Search code examples
rdata-manipulation

R: Creating an "Other" Variable


I am working with the R Programming language.

Suppose I have the following data:

myFun <- function(n = 5000) {
  a <- do.call(paste0, replicate(5, sample(LETTERS, n, TRUE), FALSE))
  paste0(a, sprintf("%04d", sample(9999, n, TRUE)), sample(LETTERS, n, TRUE))
}

name = myFun(400)

variable = as.integer(abs(rnorm(400, 500,100)))

my_data = data.frame(name,variable)

I want to keep the top 5 rows (based on the value of "variable") and group (sum) everything else as "other". I thought of the following way to do this:

my_data <- my_data [order(-variable),]

my_data_top_5 = my_data[1:5,]

my_data_remainder = my_data[6:nrow(my_data),]
other_count = sum(my_data_remainder$variable)

other = data.frame( name = "other", variable = other_count)

final_result = rbind(my_data_top_5, other)

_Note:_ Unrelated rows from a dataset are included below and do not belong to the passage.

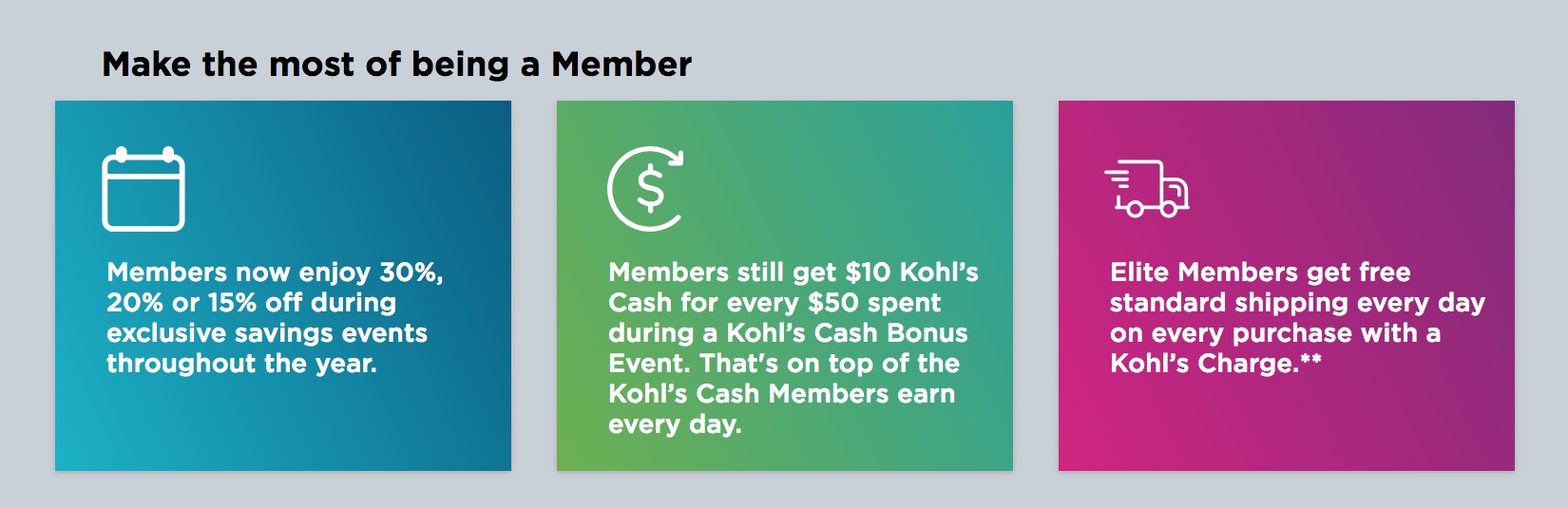The height and width of the screenshot is (507, 1568).
Task: Click 'during a Kohl's Cash Bonus Event' text
Action: tap(788, 348)
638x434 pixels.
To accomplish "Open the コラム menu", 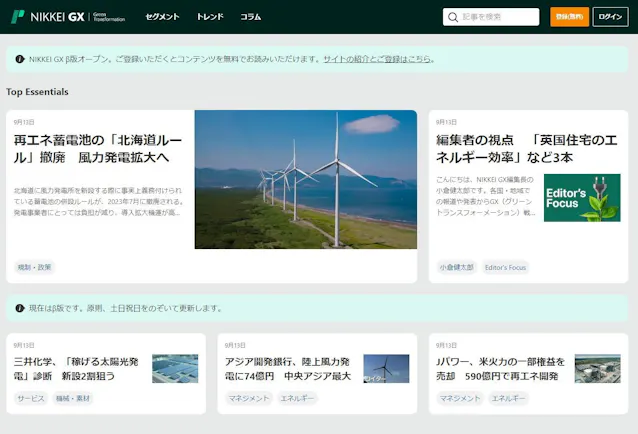I will [250, 17].
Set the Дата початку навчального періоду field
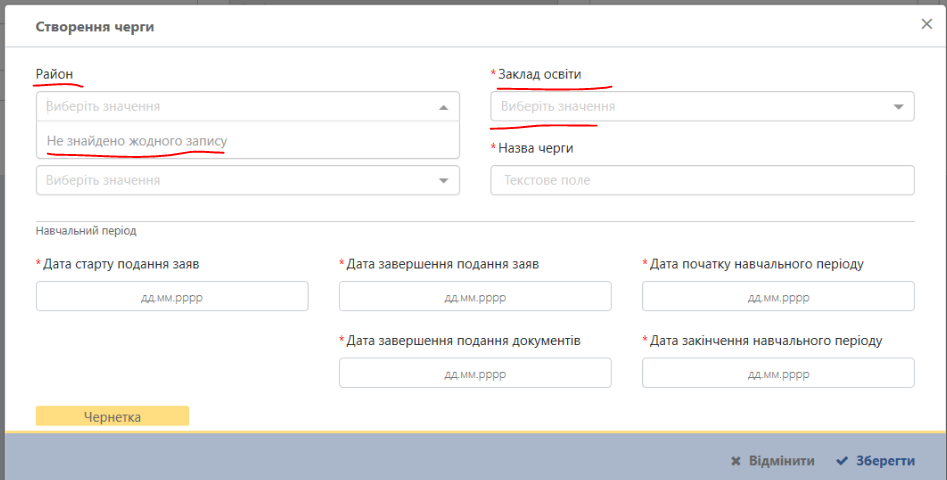Image resolution: width=947 pixels, height=480 pixels. [x=778, y=297]
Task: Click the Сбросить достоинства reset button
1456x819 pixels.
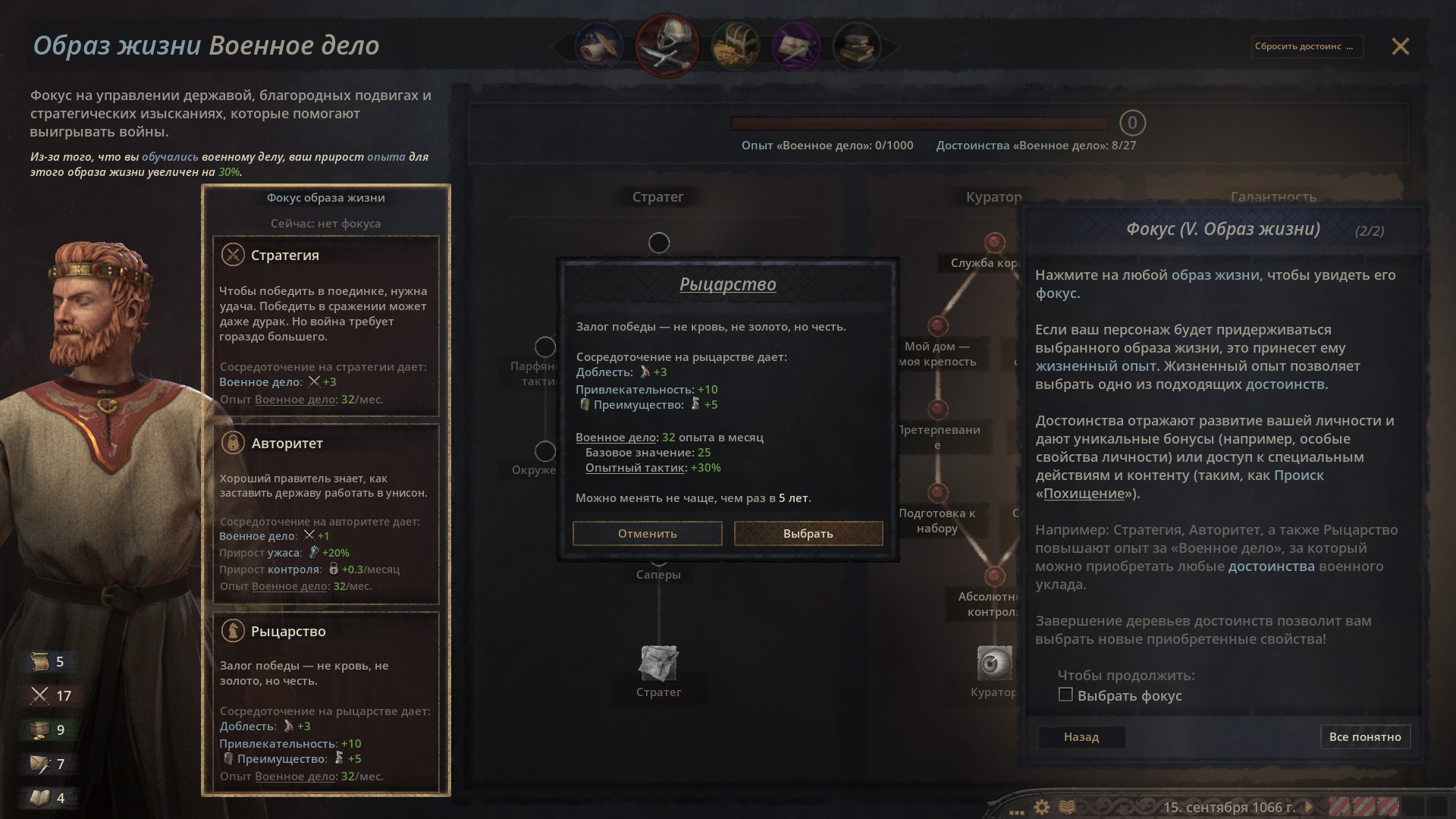Action: click(x=1307, y=46)
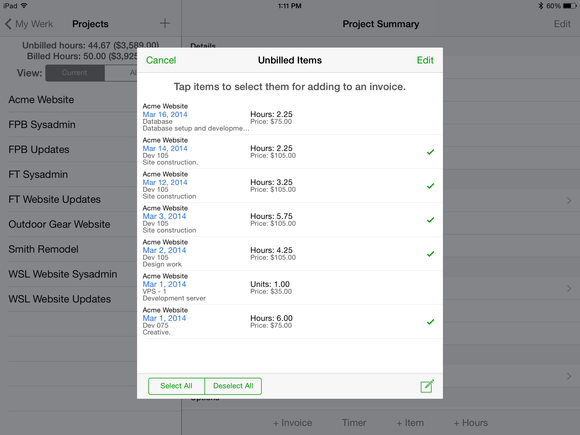Tap the battery icon in the status bar
Viewport: 580px width, 435px height.
569,6
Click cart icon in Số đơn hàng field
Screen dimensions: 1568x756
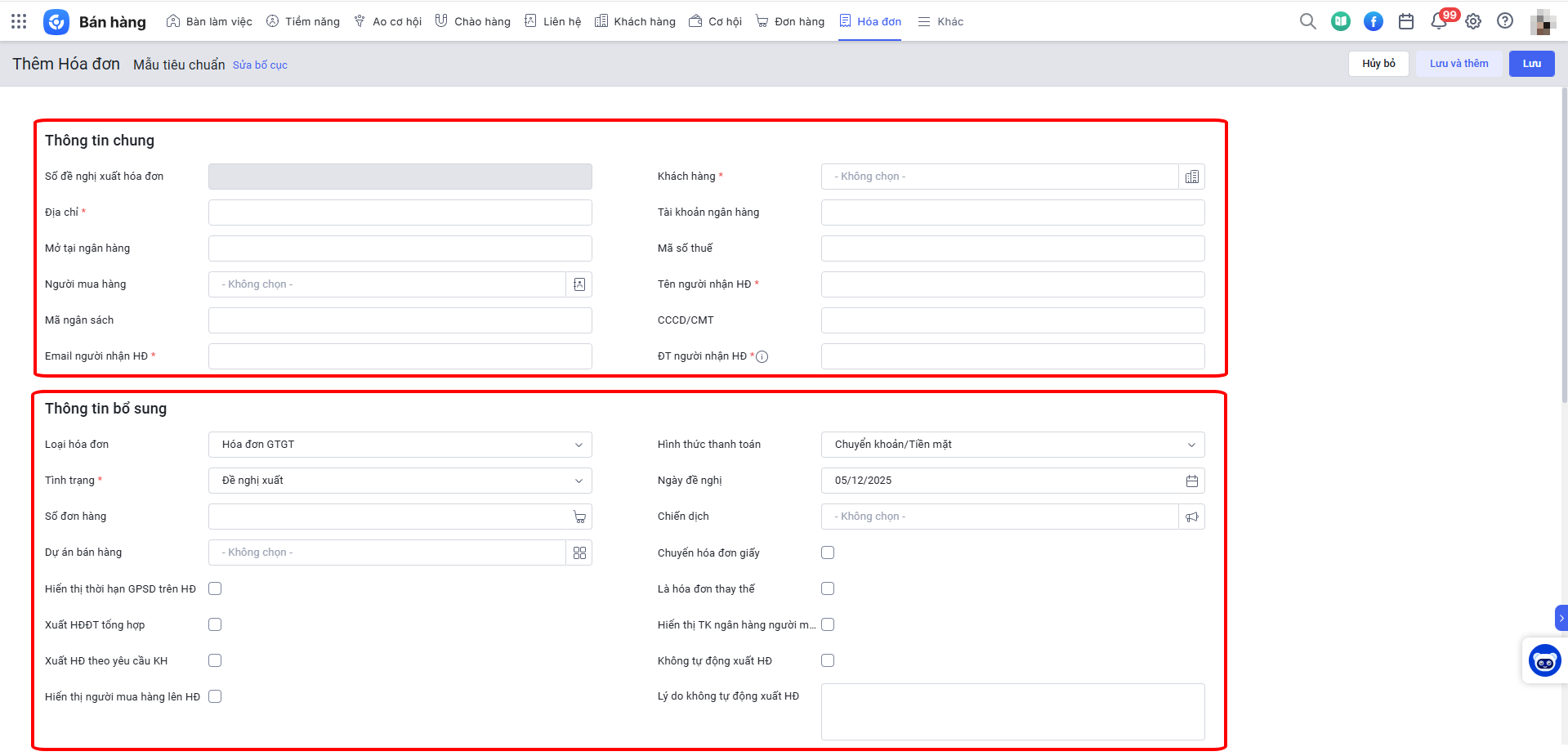point(579,517)
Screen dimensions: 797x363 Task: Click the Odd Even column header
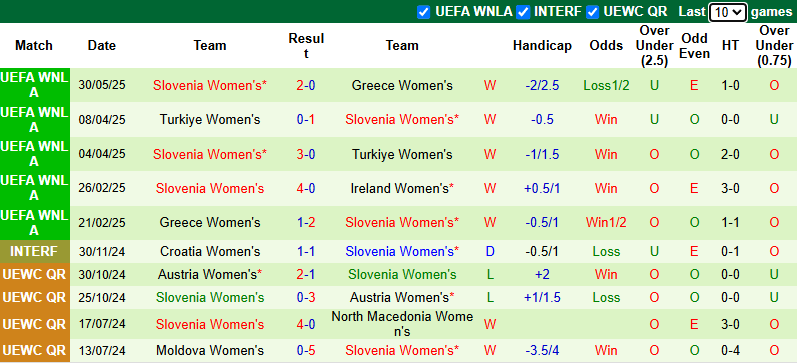[x=694, y=46]
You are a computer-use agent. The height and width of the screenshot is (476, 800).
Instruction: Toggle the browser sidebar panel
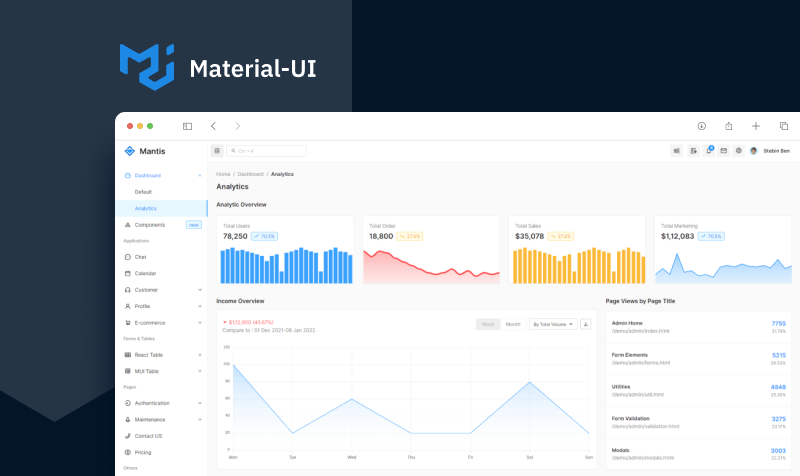187,126
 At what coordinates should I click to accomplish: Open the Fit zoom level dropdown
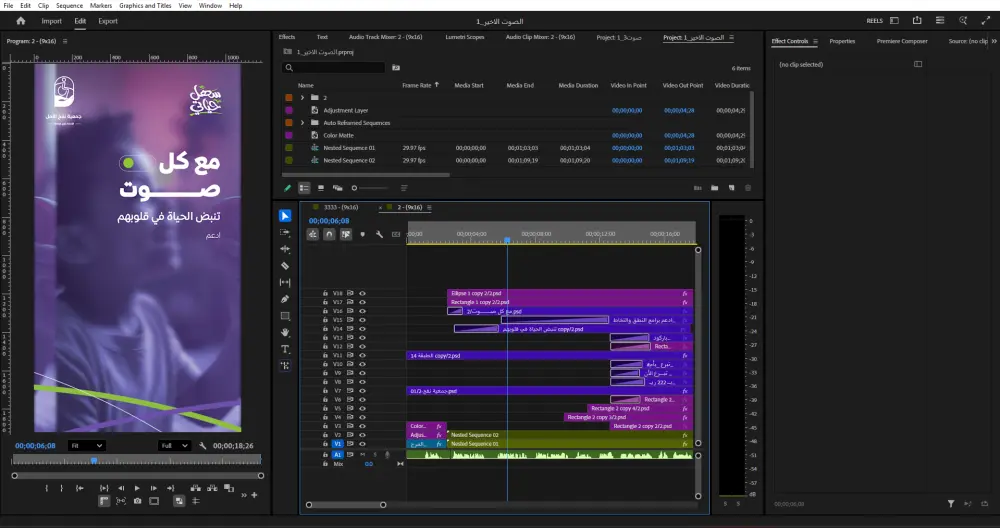[x=85, y=445]
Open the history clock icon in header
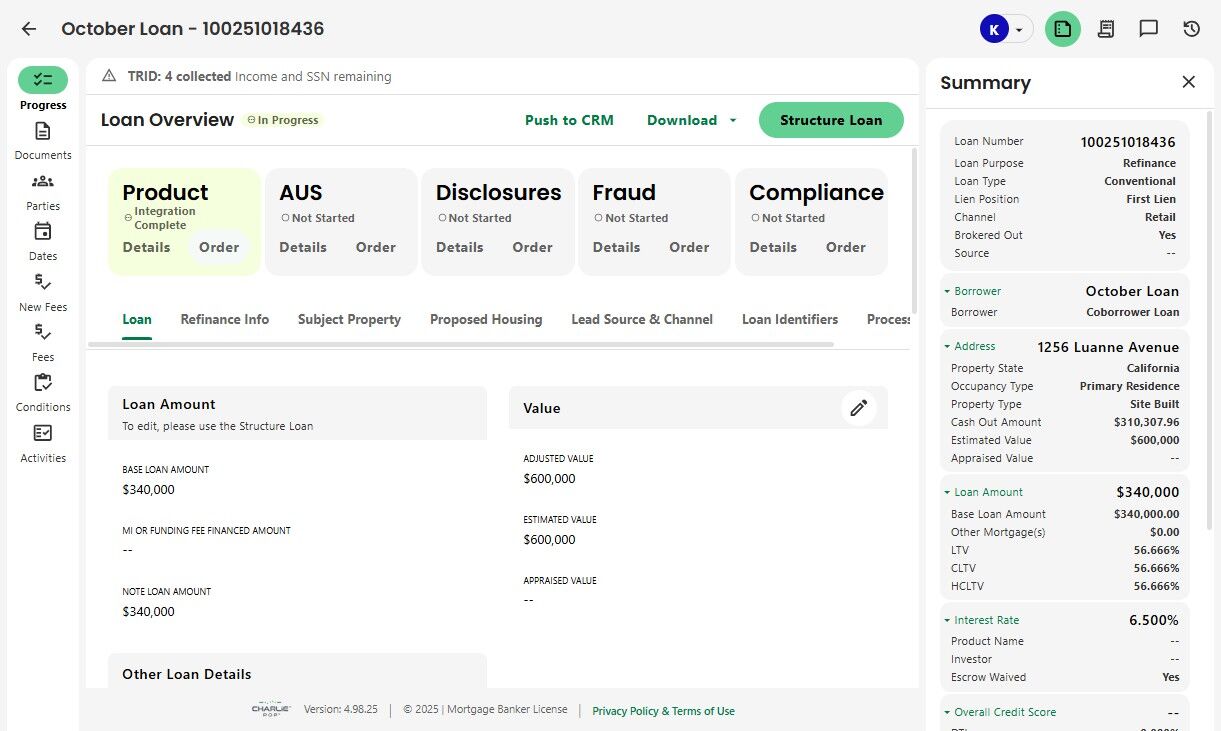Viewport: 1221px width, 731px height. pyautogui.click(x=1191, y=29)
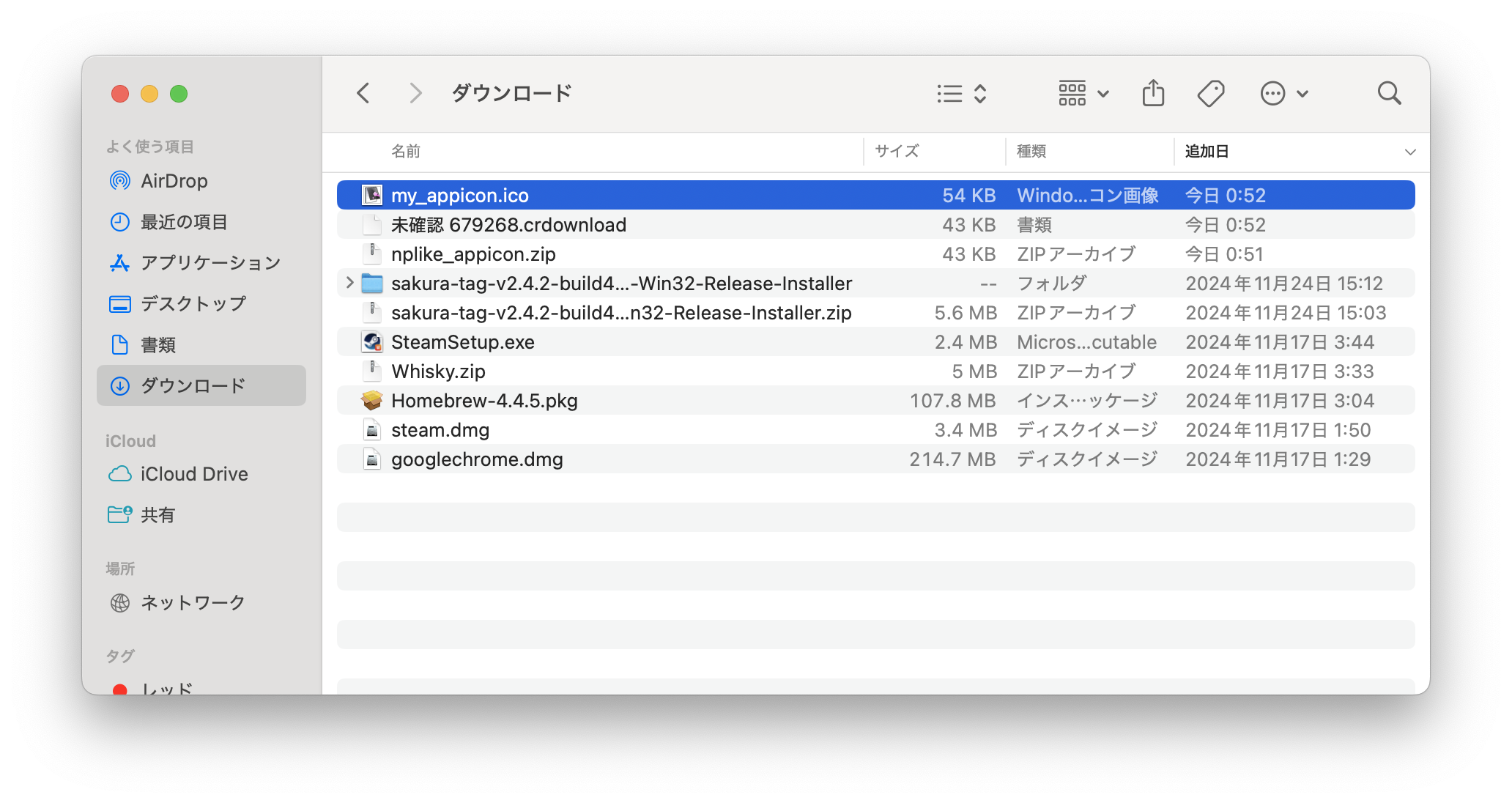
Task: Go forward with the right chevron
Action: pos(415,93)
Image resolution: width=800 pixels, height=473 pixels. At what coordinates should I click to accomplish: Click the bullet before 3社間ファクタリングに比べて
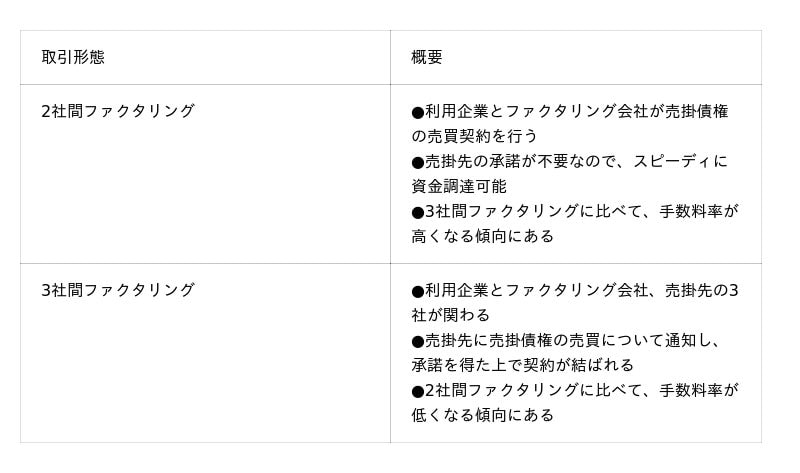tap(418, 211)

I think this worked - but is there a more efficient way to do this?

Thanks!


Solution

  • In tidyverse, arrange the data based on the descending order of 'variable', replace the 'name' from 6th onwards to 'other' and do a group by sum

    library(dplyr)
    my_data %>%
       arrange(desc(variable)) %>%
      group_by(name = replace(name, 6:n(), "other")) %>% 
       summarise(variable = sum(variable, na.rm = TRUE), .groups = 'drop')